I just remembered some of the debates my friends and I used to have over which version of “Wind” was better—the original one by The Diablos, or the cover on this album by The Jesters. You be the judge.
Here’s The Jesters version:
Before there was The Jackson Five or groups like Boyz II Men, the Black teenage heartthrob group was Frankie Lymon and the Teenagers. From Washington Heights in upper Manhattan, the group was made up of both Black and Puerto Rican members.
This clip is from their first live television performance on The Frankie Laine Show, which aired in 1956.
Lest you think that fame and fortune for these youngsters from New York was the only facet of their history, some of the harsh realities of life in the ‘50s were a key part of Frankie Lymon’s story.
Jeff MacGregor’s feature, Teen Idol Frankie Lymon’s Tragic Rise and Fall Tells the Truth About 1950s America for The Smithsonian Magazine, is a sobering read.

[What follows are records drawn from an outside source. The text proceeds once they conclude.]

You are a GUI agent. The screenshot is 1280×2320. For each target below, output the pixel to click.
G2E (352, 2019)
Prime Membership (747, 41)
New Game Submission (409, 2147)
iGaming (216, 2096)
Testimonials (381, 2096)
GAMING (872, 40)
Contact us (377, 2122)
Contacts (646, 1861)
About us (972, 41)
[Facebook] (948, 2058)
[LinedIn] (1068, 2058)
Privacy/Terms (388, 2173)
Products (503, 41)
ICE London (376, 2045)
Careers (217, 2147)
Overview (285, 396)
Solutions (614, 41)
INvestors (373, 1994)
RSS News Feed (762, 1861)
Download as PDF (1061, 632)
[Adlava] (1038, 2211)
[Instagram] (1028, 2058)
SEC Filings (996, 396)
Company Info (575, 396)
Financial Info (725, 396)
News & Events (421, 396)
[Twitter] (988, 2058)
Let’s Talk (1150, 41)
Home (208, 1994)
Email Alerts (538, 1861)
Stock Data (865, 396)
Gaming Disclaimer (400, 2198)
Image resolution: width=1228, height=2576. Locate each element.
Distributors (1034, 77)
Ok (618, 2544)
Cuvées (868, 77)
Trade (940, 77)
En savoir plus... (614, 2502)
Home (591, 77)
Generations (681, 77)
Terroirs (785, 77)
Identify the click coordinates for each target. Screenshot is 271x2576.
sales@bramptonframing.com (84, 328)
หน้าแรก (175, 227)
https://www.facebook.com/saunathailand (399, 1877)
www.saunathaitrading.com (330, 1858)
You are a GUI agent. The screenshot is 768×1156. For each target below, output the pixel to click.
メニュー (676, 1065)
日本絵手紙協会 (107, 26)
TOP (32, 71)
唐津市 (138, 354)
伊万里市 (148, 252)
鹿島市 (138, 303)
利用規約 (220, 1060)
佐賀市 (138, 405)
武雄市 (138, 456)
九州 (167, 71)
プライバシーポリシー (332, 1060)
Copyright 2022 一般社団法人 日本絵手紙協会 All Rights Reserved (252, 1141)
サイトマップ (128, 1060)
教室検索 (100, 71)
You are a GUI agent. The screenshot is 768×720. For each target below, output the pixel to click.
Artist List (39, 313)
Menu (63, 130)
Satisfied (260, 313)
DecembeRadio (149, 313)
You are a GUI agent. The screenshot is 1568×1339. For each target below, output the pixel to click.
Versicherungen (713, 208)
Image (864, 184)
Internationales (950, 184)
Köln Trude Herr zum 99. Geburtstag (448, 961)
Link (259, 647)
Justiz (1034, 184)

Frankie Lymon and the Teenagers were five kids from Washington Heights, just north of Harlem. They sang doo-wop under the streetlight on the corner of 165th and Amsterdam. They were discovered by the Valentines’ lead singer Richie Barrett while the kids were rehearsing in an apartment house. A few months later their first record, “Why Do Fools Fall in Love?” made it to the top of the national charts. It was 1956. Overnight, Frankie Lymon was the hottest singer in America, off on a world tour. He was 13 years old...
Truth is, Frankie Lymon grew up too fast in every way imaginable. “I never was a child, although I was billed in every theater and auditorium where I appeared as a child star,” Lymon told Art Peters, a reporter for Ebony magazine, in 1967. “I was a man when I was 11 years old, doing everything that most men do. In the neighborhood where I lived, there was no time to be a child. There were five children in my family and my folks had to scuffle to make ends meet. My father was a truck driver and my mother worked as a domestic in white folks’ homes. While kids my age were playing stickball and marbles, I was working in the corner grocery store carrying orders to help pay the rent.”
A few days before Frankie and his friends from the corner recorded the song that made them famous, Rosa Parks was pulled off a bus in Montgomery, Alabama. Less than two years later, Frankie danced with a white girl on a national television show, and the show was swiftly canceled. Another part of the legend.
Race integration in pop music was never going to be simple.